◆ **Selection**

>>>

# Millbridge Campground, Lancaster, Pa



## clarkely (Sep 15, 2008)

Hello all, anyone ever been to Millbridge?

Is it nice? They offer canoeing..... is the creek big enough? Would take Kayaks there if I can confirm the creek is big enough for it....

Are site sizes accurate? there are two that are like 36-37 feet and i am 36 feet of trailer, i dont care where i put the truck........

Anyone???


----------



## Michael1 (Apr 2, 2010)

Can't say I've visited, but by the looks of the Bing maps, the place appears super tiny for a campground.

Michael


----------



## BritsOnTour (Sep 15, 2006)

We were there in October of 2008; it is quite a small cg but has the mill to look around and the covered bridge (that you cannot go through). There is a creek running through it but we didn't see anyone on there - it was October and we were there with the kids during the week, left on a Friday so the w/e'ers were only just coming in - maybe not busy enough/too cold to see canoes...??

<<<

◆ **Extracted material**
>>>

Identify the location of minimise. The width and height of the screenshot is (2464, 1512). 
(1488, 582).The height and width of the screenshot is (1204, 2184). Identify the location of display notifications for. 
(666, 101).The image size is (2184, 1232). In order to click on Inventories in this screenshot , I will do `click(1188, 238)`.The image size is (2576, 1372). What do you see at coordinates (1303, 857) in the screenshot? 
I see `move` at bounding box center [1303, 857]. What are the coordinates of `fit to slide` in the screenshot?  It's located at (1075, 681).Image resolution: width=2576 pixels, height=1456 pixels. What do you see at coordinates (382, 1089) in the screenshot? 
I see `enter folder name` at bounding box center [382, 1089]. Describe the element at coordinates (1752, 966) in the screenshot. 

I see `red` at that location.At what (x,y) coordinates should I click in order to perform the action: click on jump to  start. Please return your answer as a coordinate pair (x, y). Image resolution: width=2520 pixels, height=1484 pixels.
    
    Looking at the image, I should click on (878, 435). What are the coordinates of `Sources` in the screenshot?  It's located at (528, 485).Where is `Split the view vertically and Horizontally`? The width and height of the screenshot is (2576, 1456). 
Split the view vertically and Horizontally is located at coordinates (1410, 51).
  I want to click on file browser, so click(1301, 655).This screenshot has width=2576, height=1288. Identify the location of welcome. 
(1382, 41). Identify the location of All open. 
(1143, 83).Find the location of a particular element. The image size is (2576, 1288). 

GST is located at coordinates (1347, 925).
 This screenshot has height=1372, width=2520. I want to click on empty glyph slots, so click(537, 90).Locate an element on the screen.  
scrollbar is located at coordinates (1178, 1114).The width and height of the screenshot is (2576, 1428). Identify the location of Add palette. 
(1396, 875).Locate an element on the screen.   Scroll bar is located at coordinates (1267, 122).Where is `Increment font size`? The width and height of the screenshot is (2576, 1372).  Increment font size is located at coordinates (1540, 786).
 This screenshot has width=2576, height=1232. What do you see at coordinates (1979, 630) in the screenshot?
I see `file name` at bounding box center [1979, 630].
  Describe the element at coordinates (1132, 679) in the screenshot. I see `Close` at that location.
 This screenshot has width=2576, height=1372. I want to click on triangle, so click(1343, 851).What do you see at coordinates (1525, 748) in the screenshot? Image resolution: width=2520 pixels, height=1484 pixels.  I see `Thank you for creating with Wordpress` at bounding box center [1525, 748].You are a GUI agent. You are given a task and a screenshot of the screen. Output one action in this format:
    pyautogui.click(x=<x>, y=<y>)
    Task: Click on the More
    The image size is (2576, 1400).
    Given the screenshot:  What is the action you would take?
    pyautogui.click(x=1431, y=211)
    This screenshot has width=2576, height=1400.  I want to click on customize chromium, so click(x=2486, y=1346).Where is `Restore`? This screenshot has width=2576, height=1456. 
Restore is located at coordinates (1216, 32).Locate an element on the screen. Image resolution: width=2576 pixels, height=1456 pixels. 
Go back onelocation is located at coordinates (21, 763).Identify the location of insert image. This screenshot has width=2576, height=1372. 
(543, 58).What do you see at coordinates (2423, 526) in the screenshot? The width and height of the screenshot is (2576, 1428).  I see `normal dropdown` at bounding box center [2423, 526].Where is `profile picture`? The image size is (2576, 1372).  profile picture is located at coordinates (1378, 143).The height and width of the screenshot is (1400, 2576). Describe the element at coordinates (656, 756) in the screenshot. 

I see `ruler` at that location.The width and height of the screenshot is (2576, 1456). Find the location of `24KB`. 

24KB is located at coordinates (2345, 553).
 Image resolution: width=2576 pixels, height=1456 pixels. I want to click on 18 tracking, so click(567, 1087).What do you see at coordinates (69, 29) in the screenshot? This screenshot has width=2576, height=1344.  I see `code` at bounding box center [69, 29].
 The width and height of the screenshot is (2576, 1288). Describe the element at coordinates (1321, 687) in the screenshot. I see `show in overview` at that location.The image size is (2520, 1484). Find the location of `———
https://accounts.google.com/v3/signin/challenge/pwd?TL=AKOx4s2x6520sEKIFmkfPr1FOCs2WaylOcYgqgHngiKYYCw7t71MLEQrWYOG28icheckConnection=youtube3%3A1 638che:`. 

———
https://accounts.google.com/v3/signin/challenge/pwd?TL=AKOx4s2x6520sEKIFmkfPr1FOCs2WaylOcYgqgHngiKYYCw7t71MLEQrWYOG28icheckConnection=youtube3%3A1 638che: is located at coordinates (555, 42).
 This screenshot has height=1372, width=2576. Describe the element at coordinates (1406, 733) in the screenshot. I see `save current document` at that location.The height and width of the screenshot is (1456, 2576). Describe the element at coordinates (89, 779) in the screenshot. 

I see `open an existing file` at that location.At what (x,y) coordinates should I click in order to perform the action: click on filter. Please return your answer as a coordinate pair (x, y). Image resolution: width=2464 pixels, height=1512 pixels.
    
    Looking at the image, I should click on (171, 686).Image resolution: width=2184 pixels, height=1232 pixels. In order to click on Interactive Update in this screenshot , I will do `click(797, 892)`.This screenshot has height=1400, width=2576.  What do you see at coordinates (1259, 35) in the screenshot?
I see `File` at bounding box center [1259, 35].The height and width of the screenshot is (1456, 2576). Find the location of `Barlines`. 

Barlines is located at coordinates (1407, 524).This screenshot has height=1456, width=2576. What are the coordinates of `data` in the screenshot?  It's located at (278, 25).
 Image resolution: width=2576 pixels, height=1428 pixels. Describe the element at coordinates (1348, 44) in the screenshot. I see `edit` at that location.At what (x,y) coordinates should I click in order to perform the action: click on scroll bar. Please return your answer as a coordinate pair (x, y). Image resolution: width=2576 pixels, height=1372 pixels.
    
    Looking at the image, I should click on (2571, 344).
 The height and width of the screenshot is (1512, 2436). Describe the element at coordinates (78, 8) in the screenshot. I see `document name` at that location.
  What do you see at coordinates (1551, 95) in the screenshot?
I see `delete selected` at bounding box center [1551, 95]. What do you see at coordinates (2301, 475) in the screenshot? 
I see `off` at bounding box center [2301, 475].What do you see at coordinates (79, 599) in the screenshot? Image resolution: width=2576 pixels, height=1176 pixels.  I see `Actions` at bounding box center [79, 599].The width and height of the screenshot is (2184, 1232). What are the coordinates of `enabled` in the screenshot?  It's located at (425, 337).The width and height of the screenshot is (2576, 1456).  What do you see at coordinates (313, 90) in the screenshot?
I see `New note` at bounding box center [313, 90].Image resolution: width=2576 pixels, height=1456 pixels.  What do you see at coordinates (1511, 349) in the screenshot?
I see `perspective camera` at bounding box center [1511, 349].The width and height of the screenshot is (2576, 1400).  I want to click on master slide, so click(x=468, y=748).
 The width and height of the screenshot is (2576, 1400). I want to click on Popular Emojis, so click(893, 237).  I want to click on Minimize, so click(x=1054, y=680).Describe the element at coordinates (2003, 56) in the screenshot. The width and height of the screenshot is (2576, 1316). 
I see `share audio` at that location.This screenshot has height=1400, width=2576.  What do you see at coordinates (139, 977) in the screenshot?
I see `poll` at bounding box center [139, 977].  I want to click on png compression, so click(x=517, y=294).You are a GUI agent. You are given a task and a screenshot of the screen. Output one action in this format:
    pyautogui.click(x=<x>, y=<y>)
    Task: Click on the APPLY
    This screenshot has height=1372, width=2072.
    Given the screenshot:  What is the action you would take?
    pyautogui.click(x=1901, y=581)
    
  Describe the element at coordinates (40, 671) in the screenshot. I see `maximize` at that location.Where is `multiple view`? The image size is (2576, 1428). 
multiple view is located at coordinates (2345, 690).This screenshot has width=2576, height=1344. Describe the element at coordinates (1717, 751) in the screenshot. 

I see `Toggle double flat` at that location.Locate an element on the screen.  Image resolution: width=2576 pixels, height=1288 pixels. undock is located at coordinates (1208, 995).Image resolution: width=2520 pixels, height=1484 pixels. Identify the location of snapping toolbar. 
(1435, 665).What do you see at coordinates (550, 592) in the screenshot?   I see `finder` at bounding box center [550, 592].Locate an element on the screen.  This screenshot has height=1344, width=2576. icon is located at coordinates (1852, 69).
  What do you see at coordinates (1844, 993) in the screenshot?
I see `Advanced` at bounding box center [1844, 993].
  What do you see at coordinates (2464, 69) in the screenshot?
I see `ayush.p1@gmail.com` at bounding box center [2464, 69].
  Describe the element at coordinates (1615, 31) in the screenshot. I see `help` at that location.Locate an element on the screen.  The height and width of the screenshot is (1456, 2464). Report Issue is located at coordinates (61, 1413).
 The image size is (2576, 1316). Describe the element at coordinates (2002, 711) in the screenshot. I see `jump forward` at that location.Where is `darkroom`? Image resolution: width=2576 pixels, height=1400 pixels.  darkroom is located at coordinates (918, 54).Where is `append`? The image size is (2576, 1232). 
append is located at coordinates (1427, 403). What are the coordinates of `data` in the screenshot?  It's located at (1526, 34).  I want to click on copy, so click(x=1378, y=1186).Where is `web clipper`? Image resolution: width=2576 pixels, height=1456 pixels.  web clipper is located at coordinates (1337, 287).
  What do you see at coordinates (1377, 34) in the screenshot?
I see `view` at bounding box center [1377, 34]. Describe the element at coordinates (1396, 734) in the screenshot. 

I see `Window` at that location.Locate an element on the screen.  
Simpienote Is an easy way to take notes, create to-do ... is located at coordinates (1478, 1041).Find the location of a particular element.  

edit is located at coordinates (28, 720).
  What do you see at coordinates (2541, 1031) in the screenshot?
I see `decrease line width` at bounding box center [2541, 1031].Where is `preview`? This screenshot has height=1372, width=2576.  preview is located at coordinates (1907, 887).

<<<

◆ **What is asked**
(a) Repeat the stretch of the Millbridge Campground thread from "Are site sizes" through "(Apr 2, 2010)".
(b) Write what comes next in the Millbridge Campground thread, starting after its last sentence.
The material comes from a separate source.

◆ **Outputs**
(a)
Are site sizes accurate? there are two that are like 36-37 feet and i am 36 feet of trailer, i dont care where i put the truck........

Anyone???


----------



## Michael1 (Apr 2, 2010)

(b)
Guess it depends when you're there, our site was kind of in a circle so we could have extended into the circle more for extra space.

We enjoyed our few days there, good location, quiet, had a really neat sideways tree in the field with lots of cows - good learning ops for the kiddums - always teaching









Sorry can't help more on the creek, nothing to loose by giving them a call and seeing what they say.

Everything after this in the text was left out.